Problem is, I tested Yellow on a day with a tad more light than the Blue (Storm). Yes, yellow lets more light in, but I was quite impressed with its range. I could comfortably see in anything other than direct sunlight.

The Storm did well in, well... a storm. In complete whiteout/very very flat light I lost the ability to see shadows and definition and thought I might have been better off with the yellow.

Bottom line - no lens can make light for you, but I get the impression these Chroma lenses make the most out of the available light, more so than my non-chroma lenses. 

I'll be bringing the yellow when storms are forecasted from now on (I didn't on this trip cause what was forecasted was sun/clearing and we instead ended up getting dumped on. Can't complain).


----------



## BuckarooBanzai (Feb 2, 2017)

Thanks... I'm definately gonna pick up some yellow storms. I LOVE the everyday red/orange lens.


----------



## ridinbend (Aug 2, 2012)

BuckarooBanzai said:


> Thanks... I'm definately gonna pick up some yellow storms. I LOVE the everyday red/orange lens.

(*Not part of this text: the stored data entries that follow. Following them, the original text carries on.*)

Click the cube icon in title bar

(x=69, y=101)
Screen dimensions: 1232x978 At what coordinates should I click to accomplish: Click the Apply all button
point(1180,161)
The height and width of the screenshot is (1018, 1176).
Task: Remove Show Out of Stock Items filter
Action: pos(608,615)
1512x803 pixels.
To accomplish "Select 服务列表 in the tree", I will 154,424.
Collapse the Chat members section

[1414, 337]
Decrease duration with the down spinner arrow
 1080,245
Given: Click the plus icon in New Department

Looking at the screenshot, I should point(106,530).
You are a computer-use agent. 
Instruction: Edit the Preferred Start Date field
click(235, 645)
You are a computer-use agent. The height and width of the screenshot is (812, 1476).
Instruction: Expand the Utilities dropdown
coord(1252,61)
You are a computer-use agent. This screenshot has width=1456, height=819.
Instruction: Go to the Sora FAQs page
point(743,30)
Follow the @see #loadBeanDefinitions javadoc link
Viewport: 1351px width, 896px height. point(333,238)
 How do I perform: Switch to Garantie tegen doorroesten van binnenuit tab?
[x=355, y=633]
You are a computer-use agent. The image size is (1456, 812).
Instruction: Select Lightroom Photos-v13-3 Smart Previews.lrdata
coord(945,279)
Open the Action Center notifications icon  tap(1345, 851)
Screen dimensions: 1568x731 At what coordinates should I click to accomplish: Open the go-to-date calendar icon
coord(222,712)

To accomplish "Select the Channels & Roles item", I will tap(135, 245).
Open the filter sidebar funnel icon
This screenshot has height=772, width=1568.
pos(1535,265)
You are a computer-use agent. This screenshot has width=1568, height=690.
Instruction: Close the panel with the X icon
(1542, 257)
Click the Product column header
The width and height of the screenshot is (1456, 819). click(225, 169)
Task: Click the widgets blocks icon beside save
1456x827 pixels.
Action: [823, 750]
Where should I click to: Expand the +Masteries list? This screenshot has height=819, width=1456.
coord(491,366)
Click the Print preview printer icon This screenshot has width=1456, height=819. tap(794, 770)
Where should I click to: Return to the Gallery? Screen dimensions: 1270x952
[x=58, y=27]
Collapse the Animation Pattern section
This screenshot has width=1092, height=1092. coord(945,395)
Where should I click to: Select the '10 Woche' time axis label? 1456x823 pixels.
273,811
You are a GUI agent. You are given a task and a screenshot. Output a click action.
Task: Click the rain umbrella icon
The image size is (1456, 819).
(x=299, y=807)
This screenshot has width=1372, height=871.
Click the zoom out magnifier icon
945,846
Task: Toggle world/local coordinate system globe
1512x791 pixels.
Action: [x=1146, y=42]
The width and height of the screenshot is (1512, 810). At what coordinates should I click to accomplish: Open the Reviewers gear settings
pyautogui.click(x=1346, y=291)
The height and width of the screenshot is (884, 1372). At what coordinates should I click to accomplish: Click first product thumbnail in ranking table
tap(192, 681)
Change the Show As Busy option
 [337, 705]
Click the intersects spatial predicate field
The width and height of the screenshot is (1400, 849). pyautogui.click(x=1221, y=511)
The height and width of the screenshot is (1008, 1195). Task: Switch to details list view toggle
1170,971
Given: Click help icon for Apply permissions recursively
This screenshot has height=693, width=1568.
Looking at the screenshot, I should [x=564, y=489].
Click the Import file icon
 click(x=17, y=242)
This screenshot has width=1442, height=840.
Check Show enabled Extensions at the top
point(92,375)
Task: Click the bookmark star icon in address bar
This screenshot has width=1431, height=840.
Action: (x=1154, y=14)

The chromapop storm is great, but this year I picked up the yellow and rose and have found these two to be better than any lens I've ever owned.


----------



## g3greg (Mar 6, 2018)

For changing conditions in the Oakley prizm line I believe the jade green is best. I have the snow blue sapphire (I think it's called) and have no complaints though, I've done night runs in it fine as well. Works best ar bright light conditions.


----------